I’m collecting these stated issues because there are a lot of suggested courses of action: digital taxes; breaking companies up; preventing companies from selling products in their own marketplaces, and so on and so forth.

But what I haven’t seen when these suggestions are made is

  1. A statement of which issue is to be addressed
  2. An analysis of the issue, breaking it down into underlying causes
  3. A hypothesis of how the proposed remedy will be effective
  4. Consequence scanning for undesirable side-effects.

Without knowing what an intervention is intended to achieve and how it’s impossible to judge it. Is it good or is it bad? Will it be effective or ineffective? Is it likely to work or not? How does it stack up against alternatives? Who knows.

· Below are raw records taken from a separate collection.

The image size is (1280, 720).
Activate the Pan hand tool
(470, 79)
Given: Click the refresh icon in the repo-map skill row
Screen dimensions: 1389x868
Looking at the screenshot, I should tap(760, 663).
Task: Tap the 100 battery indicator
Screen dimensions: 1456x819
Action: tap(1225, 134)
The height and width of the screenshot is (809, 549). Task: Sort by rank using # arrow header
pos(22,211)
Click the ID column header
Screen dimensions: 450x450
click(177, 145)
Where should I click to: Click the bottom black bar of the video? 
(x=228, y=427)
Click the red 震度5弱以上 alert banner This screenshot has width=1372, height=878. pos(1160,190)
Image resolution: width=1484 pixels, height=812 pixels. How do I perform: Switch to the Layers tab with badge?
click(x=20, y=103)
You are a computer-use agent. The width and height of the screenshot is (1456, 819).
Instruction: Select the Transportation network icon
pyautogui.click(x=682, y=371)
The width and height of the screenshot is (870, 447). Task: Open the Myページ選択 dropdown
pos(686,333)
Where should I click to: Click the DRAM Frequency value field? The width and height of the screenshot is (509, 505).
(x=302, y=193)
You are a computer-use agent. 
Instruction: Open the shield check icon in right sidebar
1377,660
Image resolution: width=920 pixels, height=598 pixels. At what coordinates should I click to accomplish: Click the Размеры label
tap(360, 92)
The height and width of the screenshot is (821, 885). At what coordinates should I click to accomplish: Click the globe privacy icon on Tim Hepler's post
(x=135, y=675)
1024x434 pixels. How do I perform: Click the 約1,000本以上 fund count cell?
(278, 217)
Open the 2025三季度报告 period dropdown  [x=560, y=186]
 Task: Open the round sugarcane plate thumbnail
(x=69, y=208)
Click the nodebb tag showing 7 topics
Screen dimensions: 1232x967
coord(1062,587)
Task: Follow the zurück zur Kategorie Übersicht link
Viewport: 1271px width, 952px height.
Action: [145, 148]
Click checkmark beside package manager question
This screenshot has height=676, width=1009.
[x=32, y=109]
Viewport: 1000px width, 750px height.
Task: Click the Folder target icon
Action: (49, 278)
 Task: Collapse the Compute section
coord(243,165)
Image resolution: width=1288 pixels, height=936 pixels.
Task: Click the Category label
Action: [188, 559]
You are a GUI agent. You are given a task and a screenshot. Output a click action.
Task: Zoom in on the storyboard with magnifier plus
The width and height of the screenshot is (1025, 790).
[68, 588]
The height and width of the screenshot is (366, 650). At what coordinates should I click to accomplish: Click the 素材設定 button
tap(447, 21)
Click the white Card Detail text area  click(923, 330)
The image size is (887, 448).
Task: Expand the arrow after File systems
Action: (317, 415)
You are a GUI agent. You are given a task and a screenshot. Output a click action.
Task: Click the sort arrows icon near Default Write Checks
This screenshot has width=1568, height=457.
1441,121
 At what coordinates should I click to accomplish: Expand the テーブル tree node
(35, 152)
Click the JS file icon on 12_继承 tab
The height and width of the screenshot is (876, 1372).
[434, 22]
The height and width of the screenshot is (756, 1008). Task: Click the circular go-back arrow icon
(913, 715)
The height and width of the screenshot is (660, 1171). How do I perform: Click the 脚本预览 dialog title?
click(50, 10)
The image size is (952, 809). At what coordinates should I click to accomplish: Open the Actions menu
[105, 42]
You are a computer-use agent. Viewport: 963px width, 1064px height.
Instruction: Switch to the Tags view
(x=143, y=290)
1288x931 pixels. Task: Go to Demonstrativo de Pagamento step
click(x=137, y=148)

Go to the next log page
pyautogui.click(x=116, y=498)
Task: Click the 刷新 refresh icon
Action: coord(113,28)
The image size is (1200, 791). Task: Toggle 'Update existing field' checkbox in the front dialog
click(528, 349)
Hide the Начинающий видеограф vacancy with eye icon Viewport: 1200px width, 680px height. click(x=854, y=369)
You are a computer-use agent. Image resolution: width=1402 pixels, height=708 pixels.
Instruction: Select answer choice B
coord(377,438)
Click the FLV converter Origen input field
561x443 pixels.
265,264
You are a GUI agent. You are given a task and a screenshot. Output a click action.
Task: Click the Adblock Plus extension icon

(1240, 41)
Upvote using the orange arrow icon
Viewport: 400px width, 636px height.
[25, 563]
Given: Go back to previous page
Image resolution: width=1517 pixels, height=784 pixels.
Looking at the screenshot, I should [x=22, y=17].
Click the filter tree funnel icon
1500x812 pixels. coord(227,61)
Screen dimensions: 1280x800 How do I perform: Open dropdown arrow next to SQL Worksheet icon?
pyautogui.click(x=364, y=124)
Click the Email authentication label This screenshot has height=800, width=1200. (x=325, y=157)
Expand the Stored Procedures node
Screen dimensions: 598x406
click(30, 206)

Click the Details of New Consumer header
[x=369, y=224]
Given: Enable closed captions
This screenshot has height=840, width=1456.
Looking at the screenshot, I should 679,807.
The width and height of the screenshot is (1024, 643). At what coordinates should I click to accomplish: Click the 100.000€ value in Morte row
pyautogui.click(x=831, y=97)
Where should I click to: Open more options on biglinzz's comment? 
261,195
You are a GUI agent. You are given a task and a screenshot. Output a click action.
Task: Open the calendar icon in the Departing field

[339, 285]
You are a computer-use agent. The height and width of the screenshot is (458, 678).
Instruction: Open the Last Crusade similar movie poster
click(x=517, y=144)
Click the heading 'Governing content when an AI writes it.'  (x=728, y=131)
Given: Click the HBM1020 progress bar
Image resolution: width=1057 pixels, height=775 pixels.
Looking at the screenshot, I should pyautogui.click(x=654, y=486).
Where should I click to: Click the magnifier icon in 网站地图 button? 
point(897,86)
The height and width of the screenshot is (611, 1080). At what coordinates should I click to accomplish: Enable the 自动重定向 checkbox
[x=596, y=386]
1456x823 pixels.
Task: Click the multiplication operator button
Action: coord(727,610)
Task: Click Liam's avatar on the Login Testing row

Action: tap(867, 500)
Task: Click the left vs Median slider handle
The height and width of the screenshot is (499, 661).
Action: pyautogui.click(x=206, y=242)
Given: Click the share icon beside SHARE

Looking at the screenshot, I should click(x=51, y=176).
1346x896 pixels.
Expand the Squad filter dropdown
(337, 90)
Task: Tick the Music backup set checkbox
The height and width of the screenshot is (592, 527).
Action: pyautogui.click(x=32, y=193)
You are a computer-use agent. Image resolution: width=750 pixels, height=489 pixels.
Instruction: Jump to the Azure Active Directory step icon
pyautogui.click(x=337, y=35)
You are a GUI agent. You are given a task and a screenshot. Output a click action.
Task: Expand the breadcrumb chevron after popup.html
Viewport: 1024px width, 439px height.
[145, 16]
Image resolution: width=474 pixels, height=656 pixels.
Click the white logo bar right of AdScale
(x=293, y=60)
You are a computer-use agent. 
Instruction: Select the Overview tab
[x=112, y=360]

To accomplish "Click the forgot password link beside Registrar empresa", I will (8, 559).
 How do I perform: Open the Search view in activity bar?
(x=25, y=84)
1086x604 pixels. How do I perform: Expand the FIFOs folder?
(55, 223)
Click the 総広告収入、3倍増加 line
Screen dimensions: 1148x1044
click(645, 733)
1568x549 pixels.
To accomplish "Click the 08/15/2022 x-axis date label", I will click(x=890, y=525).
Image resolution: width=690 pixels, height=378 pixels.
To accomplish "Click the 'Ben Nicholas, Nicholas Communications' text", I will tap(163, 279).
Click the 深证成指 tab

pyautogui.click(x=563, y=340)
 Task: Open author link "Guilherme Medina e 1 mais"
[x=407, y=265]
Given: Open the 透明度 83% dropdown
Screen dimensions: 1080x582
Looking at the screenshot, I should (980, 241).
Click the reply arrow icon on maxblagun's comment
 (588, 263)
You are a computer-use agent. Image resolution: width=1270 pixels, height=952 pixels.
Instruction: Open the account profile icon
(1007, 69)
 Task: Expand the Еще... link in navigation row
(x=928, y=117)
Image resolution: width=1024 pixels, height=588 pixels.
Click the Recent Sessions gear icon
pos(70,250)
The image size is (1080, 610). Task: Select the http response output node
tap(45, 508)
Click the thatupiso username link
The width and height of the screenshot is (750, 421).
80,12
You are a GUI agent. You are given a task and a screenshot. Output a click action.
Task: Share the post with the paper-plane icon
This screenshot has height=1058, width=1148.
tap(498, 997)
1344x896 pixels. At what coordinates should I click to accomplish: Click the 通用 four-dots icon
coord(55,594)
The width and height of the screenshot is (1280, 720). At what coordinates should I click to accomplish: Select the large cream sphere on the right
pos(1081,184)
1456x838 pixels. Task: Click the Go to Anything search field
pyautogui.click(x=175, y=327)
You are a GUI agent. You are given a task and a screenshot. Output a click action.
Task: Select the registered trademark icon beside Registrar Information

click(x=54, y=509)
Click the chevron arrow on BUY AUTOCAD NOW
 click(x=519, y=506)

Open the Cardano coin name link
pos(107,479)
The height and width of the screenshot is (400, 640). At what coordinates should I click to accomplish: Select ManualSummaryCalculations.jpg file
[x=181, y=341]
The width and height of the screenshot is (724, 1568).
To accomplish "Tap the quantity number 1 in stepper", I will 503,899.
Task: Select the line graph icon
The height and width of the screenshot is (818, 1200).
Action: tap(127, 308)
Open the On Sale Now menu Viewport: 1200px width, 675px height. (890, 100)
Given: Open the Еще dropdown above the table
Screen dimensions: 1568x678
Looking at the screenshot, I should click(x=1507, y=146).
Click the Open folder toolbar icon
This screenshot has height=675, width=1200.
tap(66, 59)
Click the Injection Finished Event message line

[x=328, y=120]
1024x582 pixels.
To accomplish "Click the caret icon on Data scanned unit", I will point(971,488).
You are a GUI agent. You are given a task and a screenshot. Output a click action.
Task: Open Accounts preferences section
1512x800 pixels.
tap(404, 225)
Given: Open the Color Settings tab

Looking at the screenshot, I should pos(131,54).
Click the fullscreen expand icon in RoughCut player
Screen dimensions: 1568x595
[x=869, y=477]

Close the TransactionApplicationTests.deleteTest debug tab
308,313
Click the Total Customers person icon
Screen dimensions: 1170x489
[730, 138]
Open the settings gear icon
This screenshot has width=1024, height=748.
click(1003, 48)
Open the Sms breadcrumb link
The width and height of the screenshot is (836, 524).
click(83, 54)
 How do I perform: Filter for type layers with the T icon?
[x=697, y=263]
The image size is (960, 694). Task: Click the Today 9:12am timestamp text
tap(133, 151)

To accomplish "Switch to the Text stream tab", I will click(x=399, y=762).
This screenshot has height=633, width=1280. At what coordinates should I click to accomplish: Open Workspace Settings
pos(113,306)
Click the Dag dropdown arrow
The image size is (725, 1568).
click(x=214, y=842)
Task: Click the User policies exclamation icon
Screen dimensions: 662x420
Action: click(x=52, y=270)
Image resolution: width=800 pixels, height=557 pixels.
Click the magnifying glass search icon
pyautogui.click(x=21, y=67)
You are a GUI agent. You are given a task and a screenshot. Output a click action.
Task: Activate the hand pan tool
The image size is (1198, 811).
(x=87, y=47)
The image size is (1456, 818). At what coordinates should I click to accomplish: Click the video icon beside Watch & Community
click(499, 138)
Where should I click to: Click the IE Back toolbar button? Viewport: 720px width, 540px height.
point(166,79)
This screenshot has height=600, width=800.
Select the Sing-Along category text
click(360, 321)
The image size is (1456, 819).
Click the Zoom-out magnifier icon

Like: the French digital tax. The UK has a 2% digital tax on the way too (though it has been postponed). Will it fix what it intends to fix? How? If not, will it compensate for the stated harm? How will we tell? Will it exacerbate any of the other issues? Will it introduce any other problems? Maybe I’m doing my reading in the wrong places, but (except for France’s admirable but partial “public health” framing) these questions haven’t been part of the discourse. And all of this without even agreeing the nature of the problem in the first place. It’s poor policy.

One final caveat

I’m cautiously saying stated issues because I don’t want to make a judgement here about issues, scale, causes, or fault.

Big Tech has been very good to me personally, and I happen to believe it is (and has been) generally speaking a huge public good too. Yet there are problems, and people I respect have convincingly argued that there are very serious problems.

So that’s why I’m collecting my thoughts like this.